Collected data entries
──────────
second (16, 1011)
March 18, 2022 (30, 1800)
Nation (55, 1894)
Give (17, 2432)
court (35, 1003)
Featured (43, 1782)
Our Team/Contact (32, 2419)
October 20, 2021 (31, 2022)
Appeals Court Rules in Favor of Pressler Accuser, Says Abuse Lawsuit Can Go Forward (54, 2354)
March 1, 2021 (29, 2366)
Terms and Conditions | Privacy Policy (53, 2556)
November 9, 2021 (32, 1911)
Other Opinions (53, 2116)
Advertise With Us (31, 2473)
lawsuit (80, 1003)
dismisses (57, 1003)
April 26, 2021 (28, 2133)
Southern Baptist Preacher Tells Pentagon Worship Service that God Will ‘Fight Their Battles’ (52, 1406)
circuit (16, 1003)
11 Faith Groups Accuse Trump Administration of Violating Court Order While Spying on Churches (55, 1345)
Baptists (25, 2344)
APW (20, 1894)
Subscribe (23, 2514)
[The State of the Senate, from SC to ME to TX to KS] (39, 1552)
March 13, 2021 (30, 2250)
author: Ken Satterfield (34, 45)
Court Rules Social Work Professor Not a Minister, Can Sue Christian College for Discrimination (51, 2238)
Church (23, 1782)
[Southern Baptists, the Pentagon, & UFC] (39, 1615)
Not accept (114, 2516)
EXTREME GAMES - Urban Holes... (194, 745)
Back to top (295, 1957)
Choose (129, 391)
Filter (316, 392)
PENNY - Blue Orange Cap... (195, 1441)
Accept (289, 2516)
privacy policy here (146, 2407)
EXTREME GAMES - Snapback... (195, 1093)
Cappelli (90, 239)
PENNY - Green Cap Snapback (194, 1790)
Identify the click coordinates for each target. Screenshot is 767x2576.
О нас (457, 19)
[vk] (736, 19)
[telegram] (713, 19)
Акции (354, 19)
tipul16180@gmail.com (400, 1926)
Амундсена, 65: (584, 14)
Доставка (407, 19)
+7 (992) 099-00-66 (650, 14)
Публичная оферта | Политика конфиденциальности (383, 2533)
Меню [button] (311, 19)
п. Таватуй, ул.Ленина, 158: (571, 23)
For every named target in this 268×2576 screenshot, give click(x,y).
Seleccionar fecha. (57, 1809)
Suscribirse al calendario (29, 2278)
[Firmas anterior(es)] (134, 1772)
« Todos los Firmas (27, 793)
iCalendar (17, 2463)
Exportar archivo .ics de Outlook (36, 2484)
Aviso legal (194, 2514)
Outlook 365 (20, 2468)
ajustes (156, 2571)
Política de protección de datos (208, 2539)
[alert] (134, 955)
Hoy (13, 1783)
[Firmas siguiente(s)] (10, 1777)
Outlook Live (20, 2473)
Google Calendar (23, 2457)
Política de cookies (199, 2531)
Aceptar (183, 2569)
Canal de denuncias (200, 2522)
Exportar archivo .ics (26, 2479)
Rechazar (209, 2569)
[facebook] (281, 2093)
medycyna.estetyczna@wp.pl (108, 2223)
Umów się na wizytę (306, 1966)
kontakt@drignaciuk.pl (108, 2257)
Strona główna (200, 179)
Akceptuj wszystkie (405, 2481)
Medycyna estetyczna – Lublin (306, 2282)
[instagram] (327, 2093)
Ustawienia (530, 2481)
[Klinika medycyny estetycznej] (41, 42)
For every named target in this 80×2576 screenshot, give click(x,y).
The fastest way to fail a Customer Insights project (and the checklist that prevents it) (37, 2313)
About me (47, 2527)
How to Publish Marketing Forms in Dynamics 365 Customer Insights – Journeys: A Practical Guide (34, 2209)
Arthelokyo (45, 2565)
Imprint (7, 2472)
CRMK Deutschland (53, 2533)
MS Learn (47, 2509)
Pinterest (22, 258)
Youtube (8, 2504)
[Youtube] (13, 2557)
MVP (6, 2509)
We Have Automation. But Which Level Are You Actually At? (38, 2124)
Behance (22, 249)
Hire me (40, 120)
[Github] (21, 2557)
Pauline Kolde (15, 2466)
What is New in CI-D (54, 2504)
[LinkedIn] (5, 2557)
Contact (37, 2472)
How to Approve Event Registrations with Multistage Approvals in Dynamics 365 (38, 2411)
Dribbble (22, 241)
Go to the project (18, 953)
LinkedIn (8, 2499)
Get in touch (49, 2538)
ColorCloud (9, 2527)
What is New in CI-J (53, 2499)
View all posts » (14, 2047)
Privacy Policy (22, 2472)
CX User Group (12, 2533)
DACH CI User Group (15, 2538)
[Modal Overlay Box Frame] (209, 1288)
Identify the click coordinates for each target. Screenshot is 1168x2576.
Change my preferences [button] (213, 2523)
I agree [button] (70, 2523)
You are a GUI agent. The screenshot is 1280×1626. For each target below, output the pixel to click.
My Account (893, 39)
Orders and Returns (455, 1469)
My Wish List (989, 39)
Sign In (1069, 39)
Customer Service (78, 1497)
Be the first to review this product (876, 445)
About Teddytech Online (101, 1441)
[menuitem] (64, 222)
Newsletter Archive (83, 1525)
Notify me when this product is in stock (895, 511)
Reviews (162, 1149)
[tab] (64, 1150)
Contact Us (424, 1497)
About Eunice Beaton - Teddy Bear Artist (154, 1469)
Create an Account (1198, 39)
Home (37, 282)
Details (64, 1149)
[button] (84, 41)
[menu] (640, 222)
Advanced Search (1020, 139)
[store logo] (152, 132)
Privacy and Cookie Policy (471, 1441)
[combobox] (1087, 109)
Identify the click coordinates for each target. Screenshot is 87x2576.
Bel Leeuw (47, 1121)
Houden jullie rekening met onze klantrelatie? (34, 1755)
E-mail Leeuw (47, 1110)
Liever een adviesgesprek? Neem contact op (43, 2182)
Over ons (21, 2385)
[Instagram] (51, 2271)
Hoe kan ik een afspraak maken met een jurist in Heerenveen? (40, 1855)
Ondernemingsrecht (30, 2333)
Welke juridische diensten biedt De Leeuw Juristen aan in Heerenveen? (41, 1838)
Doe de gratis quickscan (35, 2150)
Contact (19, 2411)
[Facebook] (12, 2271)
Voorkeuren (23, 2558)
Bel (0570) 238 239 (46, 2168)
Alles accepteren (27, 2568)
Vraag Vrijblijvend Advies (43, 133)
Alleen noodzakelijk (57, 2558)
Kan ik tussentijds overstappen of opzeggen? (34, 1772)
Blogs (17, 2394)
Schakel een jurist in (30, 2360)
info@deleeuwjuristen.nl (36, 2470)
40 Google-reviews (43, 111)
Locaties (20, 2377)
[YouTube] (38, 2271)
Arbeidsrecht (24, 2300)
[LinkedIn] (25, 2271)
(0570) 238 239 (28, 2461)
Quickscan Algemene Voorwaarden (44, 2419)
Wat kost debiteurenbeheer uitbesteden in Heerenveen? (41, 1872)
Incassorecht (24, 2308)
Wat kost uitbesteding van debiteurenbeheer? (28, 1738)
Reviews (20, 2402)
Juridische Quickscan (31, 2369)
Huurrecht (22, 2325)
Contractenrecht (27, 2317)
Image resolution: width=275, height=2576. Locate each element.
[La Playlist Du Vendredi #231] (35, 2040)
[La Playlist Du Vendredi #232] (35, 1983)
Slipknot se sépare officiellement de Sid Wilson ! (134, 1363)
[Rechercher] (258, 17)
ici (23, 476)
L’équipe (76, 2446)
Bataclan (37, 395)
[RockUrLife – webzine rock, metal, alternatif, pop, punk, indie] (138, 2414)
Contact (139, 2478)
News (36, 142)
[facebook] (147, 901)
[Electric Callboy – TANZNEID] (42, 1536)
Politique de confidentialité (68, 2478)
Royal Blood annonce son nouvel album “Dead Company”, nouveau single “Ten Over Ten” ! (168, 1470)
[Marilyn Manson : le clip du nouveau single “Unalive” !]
──────────
Exercise requirements>
What lines in the records above include the string "coordinates"? Copy each one.

Exercise answer>
Identify the click coordinates for each target. Screenshot is 767x2576.
Identify the click coordinates for each target. Screenshot is 1168x2576.
Identify the click coordinates for each target. Screenshot is 87x2576.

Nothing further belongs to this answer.